Now let’s calculate the RMSE (log) of our model with the new set of features to compare it to the model with the original set.

cat("Variables in original dataset:", ncol(all_data),
    ". Variables in new dataset:", ncol(m_data), "\n")
## Variables in original dataset: 81 . Variables in new dataset: 44
calc_RMSE(rf.temp, s$train, log=TRUE)
## [1] 0.08389441
calc_RMSE(rf.temp, s$val, log=TRUE)
## [1] 0.1741376

Interestingly, our model with removed variables performed worse on the validation compared to the original data set, despite only removing features with negative importance scores. Maybe this suggests large interdependence effects across the variables, with certain combinations of variables being important, relations cannot be seen when looking at the variables one by one.

Since we got a worse result after feature selection, we are obliged to keep the original variable set for the final model.

Submitting predictions to Kaggle

For the final Kaggle submission, we will use the full training data set (training+validation) for fitting the model and increase the number of trees to ntree=2000.

tt = get_tt(data_imp) # split all data to training/test (again)

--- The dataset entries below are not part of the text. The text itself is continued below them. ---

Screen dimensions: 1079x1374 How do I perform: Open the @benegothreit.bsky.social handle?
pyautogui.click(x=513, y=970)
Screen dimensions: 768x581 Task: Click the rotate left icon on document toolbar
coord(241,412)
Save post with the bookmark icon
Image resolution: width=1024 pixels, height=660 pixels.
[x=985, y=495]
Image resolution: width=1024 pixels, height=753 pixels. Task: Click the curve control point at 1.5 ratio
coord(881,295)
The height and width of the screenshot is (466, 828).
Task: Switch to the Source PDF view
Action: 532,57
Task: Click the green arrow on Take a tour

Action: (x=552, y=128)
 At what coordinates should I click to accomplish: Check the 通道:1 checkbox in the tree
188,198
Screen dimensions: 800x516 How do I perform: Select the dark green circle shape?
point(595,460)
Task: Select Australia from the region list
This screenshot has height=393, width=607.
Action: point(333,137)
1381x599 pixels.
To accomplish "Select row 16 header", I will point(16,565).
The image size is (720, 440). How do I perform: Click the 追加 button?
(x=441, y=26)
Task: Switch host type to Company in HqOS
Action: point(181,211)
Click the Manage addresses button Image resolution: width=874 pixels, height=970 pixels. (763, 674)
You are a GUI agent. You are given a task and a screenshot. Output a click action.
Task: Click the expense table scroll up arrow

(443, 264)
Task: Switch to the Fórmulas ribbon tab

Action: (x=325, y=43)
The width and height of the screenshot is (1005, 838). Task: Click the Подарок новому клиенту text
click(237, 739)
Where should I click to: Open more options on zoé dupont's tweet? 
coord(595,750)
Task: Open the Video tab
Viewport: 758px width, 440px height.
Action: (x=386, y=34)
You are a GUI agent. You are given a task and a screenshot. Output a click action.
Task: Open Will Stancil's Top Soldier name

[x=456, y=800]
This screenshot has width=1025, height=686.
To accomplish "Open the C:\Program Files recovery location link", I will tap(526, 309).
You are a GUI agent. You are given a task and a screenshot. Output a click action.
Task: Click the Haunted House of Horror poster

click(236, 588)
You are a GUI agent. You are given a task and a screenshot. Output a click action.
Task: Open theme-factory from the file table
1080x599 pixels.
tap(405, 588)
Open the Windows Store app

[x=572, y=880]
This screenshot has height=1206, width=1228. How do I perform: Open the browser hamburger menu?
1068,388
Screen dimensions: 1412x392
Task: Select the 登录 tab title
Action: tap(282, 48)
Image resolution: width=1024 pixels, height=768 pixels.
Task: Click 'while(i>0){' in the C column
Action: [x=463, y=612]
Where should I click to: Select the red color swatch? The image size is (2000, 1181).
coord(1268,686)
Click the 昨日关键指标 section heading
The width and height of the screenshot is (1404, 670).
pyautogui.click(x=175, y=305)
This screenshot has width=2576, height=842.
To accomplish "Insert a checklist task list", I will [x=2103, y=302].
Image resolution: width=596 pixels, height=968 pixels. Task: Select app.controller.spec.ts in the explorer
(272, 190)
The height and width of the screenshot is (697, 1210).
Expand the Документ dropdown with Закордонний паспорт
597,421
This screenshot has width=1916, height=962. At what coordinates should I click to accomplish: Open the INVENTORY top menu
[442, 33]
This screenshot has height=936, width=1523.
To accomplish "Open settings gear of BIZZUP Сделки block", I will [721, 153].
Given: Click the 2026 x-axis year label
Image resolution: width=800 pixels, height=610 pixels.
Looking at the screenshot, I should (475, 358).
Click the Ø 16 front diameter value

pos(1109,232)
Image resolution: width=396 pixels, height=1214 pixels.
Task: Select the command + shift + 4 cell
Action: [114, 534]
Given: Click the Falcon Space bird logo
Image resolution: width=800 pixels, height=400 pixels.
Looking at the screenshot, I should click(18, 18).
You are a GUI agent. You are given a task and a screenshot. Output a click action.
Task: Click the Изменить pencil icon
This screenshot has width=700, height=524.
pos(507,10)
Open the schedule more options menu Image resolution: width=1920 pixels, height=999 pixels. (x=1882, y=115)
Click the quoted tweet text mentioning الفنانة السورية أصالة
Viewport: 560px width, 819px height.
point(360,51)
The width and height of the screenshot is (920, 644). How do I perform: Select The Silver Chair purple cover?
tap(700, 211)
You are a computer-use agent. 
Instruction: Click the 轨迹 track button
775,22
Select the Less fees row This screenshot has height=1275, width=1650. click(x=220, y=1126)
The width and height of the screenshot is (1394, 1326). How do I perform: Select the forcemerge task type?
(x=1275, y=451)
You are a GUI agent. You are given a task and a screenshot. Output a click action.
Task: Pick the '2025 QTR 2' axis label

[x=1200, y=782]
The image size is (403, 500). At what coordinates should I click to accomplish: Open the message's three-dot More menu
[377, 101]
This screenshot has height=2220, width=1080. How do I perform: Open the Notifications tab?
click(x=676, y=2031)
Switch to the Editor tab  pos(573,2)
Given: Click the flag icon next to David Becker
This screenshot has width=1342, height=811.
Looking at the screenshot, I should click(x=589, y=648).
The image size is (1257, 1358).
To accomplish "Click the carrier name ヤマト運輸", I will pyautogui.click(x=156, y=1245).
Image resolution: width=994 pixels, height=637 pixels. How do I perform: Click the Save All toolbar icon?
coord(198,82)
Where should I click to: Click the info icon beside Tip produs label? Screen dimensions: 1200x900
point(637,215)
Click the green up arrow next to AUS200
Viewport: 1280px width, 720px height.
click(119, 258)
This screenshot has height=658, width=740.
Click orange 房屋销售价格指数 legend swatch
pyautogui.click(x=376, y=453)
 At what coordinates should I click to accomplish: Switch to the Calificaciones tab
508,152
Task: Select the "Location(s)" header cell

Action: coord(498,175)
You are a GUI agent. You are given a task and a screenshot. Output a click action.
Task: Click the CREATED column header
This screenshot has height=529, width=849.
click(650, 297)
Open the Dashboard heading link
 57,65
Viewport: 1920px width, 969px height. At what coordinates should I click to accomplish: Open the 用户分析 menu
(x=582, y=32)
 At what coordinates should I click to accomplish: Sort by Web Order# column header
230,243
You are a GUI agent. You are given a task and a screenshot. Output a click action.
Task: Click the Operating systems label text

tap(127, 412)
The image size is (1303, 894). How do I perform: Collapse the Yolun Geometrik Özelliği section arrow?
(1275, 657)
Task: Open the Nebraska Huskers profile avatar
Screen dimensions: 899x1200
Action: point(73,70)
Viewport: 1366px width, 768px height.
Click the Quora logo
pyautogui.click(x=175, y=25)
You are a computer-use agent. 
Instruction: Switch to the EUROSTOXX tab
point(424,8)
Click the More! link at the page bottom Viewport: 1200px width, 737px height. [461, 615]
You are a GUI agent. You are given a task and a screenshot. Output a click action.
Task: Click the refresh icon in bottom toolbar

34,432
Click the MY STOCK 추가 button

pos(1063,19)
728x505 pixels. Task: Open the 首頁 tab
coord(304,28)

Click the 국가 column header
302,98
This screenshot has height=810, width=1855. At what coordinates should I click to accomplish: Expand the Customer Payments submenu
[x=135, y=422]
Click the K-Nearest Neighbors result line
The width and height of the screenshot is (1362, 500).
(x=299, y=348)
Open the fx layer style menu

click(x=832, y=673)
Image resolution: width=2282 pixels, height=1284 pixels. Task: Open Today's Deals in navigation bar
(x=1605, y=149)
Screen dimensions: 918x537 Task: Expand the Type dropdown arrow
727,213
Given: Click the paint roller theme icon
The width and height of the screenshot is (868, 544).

rf.2 = randomForest(SalePrice ~ ., data=tt$train, nodesize=10, ntree=2000)
print(rf.2)
## 
## Call:
##  randomForest(formula = SalePrice ~ ., data = tt$train, nodesize = 10,      ntree = 2000) 
##                Type of random forest: regression
##                      Number of trees: 2000
## No. of variables tried at each split: 26
## 
##           Mean of squared residuals: 771053379
##                     % Var explained: 87.77
calc_RMSE(rf.2, tt$train, log=TRUE)
## [1] 0.07160225

Looks similar to the result we got before on the training data (where we keept some observations for validation). We now use this model to get the predictions for SalePrince on the test set,

pred.test = predict(rf.2, tt$test)

Before we submit our results, we plot the distribution of the predicted (logarithmised) SalePrice in our test set (red) on top of the distribution of the (logarithmised) SalePrice in the original training data (blue), to make sure everything looks okay.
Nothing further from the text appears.